一般的に過労死レベルの残業とは、80時間/月と言われています。週休二日制であれば土日はしっかりと休んだ上で、残りの5日間一日当たり4時間の残業をすると、このラインに到達することになります。
銀行は労働集約型産業の典型みたいな印象がありますが、確かに過去はその事実は厳然としてありました。振り返ると一番労働集約していたのが、バブル景気の時代でした。今回はこの時の勤務状況を見てみたいと思います。ちなみに今は流石にこんな事はありません。あくまでも過去のお話です。
当時の就業規則で定められていた就業時間は、開始が8時40分(8時50分の時期もありました)で、終了が17時でした。(24時間制で書いています)昼食休憩が1時間とすれば、実働は7時間チョットになります。残業はこの時間帯を越えて就業する事で発生するのですが、ここで注意点が一つ有ります。
時間外勤務=残業とすると、残業=終業後と思い込みがちです。しかし始業時刻以前にも時間外はあり得ます。現に当時は鍵番と呼ばれる担当者が銀行の通用門を解錠し、機械警備を解除して入店し、金庫のダイヤル解錠も行っていました。これを始業時間にやっていたのでは、到底開店時間に間に合いません。
私も「出納元方」を担当していた時期は手の遅さもあって、金庫から現金を出しての預払機への詰め。大口出金の事前取り置き。各担当者への手元現金の配分。前日作成の現金資金繰り表による現金センターとのやり取り。

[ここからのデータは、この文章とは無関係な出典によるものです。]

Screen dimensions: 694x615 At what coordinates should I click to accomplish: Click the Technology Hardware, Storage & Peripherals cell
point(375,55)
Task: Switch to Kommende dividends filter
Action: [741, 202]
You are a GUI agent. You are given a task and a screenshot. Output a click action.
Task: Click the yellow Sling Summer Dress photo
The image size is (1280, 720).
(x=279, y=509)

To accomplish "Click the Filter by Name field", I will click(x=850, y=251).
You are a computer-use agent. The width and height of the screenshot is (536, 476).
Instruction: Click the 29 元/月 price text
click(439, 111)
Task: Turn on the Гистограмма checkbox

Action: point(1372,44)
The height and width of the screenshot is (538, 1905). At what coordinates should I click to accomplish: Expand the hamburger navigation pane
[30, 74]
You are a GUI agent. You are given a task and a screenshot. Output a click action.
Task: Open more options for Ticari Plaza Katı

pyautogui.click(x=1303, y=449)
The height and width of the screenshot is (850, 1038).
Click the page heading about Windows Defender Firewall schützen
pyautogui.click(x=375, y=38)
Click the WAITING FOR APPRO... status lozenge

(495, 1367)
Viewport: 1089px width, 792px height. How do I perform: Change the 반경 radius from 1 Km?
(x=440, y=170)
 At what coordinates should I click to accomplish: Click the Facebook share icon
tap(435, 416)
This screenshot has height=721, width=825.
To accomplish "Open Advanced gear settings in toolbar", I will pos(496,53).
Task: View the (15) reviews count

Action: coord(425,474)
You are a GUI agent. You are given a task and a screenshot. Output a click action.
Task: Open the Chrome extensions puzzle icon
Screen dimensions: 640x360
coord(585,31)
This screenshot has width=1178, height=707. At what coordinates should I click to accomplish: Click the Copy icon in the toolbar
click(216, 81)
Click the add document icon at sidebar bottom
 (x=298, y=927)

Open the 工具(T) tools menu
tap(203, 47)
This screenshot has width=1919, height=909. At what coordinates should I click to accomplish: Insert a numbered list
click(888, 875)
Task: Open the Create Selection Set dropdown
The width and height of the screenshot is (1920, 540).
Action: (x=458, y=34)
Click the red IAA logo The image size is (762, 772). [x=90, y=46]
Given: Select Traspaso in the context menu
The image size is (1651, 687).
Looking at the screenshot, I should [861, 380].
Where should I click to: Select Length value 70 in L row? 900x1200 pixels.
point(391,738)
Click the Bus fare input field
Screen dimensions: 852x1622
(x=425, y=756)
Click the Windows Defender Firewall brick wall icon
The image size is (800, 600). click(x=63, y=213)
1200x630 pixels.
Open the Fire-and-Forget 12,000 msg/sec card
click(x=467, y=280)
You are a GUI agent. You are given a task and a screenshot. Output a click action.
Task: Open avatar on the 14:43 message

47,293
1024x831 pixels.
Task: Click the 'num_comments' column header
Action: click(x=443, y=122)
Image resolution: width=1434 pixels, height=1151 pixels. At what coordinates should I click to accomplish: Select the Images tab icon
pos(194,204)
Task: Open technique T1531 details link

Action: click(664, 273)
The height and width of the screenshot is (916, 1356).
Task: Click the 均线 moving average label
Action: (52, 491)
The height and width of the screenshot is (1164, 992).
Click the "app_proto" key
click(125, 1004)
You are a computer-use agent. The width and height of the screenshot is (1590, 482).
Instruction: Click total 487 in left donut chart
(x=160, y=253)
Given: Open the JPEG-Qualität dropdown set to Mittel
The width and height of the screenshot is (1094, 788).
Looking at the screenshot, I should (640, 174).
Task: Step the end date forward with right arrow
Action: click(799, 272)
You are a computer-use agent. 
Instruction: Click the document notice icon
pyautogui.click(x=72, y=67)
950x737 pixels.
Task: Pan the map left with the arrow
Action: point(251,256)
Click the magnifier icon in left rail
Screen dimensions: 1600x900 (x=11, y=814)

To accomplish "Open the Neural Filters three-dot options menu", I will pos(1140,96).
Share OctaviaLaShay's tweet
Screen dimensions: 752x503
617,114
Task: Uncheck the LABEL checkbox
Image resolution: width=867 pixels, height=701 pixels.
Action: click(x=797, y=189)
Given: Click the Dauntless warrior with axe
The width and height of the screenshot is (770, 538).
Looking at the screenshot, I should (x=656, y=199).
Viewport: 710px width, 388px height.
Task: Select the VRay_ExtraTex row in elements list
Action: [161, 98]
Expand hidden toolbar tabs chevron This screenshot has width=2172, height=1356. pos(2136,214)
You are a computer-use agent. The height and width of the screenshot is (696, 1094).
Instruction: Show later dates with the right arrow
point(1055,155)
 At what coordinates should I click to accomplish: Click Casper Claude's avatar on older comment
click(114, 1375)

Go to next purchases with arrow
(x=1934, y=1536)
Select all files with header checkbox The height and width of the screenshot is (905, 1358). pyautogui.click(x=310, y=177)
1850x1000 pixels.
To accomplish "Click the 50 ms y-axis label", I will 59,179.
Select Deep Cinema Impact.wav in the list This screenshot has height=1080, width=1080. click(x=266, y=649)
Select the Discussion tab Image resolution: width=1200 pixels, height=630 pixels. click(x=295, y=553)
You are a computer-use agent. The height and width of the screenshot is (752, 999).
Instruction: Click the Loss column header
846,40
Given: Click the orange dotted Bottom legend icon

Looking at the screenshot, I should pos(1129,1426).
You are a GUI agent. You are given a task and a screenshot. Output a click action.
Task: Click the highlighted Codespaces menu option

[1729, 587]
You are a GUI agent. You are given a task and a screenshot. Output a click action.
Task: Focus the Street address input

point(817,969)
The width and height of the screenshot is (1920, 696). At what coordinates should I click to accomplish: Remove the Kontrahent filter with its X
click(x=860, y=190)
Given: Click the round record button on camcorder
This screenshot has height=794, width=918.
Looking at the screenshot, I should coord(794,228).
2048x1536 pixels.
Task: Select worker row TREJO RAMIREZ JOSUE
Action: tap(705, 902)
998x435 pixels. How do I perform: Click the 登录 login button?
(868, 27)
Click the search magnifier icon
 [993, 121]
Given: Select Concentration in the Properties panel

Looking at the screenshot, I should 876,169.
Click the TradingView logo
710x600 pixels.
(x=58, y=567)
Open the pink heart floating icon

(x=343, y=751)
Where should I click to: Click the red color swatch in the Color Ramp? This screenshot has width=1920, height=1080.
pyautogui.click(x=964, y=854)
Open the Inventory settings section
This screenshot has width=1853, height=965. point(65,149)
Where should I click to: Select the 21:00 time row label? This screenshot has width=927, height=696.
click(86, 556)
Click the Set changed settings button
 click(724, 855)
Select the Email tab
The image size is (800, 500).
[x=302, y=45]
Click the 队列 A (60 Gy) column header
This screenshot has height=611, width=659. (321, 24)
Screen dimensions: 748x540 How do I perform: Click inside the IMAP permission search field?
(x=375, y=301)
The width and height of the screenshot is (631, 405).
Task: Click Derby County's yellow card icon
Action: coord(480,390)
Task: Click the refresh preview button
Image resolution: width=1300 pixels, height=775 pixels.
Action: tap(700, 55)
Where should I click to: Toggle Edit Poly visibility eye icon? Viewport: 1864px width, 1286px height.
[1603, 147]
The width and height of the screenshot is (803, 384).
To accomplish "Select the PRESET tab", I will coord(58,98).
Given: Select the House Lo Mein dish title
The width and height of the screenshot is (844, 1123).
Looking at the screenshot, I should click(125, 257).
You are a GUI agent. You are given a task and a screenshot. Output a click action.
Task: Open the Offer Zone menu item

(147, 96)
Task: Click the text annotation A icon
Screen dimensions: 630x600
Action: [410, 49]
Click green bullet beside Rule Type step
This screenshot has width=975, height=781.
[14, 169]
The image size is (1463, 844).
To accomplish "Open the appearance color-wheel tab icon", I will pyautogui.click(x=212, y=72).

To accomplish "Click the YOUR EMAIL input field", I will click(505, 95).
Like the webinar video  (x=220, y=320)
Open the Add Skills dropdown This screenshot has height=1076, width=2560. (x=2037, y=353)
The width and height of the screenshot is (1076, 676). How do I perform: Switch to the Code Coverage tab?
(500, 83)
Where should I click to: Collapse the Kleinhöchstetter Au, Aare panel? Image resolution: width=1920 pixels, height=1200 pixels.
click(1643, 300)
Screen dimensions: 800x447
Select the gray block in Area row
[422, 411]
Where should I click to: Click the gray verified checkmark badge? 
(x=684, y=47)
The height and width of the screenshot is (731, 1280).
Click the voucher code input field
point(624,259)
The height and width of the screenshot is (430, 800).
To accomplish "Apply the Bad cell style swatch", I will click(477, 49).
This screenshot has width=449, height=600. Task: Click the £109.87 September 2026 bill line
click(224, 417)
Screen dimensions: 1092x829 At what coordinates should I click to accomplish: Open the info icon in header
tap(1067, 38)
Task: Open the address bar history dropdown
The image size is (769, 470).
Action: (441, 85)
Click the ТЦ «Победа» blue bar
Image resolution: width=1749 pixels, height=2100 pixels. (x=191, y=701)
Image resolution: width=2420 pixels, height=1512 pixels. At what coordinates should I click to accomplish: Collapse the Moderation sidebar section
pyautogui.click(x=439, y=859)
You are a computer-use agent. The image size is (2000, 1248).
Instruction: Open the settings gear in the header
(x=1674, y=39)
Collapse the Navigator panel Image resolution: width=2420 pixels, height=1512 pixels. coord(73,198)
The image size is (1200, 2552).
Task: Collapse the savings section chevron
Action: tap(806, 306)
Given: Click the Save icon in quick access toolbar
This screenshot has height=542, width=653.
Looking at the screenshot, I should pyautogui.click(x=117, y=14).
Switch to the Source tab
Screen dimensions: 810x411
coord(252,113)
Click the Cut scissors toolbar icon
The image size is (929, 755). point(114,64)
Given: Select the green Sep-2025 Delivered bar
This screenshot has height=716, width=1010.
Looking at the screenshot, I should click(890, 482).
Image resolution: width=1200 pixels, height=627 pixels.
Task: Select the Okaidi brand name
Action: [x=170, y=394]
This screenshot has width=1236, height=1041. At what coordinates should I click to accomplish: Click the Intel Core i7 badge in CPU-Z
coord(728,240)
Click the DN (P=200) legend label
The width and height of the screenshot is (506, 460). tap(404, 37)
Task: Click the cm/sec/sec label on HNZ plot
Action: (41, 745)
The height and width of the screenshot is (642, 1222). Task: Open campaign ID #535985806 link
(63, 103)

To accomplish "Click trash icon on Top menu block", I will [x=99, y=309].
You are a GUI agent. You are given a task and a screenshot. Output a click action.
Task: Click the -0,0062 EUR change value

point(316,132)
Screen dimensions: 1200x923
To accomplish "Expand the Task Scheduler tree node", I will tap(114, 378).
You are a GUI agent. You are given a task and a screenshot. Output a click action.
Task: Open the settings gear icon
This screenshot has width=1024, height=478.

これらを行うのに正味1時間は必要でした。ちなみに「出納元方」は「すいとうもとかた」と読みます。店の金庫番です。
外為担当となっても開店と同時に店頭に来られるお客様も多々あり、準備しながら顧客対応をするわけにも行きません。つまりどのポジションであっても1時間ぐらいの早出はあり得ました。つまり既にお話した4時間の内業務終了後に回せる時間は、いいとこ3時間となるわけです。3時間となると17時終業から数えて、20時がその時間となります。この時間皆さんどう思われますか。
当時の自分を振り返ってみると随分早い時間だな、という印象です。当時帰店が18時頃でしたのでそこから1時間程度は、持ち帰り物件の整理をしていました。そして机の上に残されているメモ。これに基づき本部照会に回答したり、顧客問い合わせに対応していれば、更に1時間ぐらいはあっという間に経ってしまいます。
そこから会議や打合せがあると、もうそれだけでゲームオーバーです。しかしそこで「お先に失礼します!」とは行きません。稟議や顧客プレゼン書類の作成、そして上席へ当日報告があります。最も忙しかった時期にはとにかく深夜残業の手前で打ち切り!!
これが営業担当全員の合い言葉になっていました。当時の記憶がおぼろげなのですがこの時間が22時だとすると、17時からの残業は5時間。朝1時間と併せて6時間/日となります。これに20労働日を掛けると120時間/月。なんともすごい数字です。
今は朝も夜も残業は思いっきり短くなっているようなので、この数字はあり得ないと思いますが、当時の感覚では土日が完全に休めるのなら特に問題なし。こう考えてました。流石に土日出勤は頭に来てましたが。
やはりこのような問題には時代の流れが大きく影響するようです。過労死レベルの残業についてでした。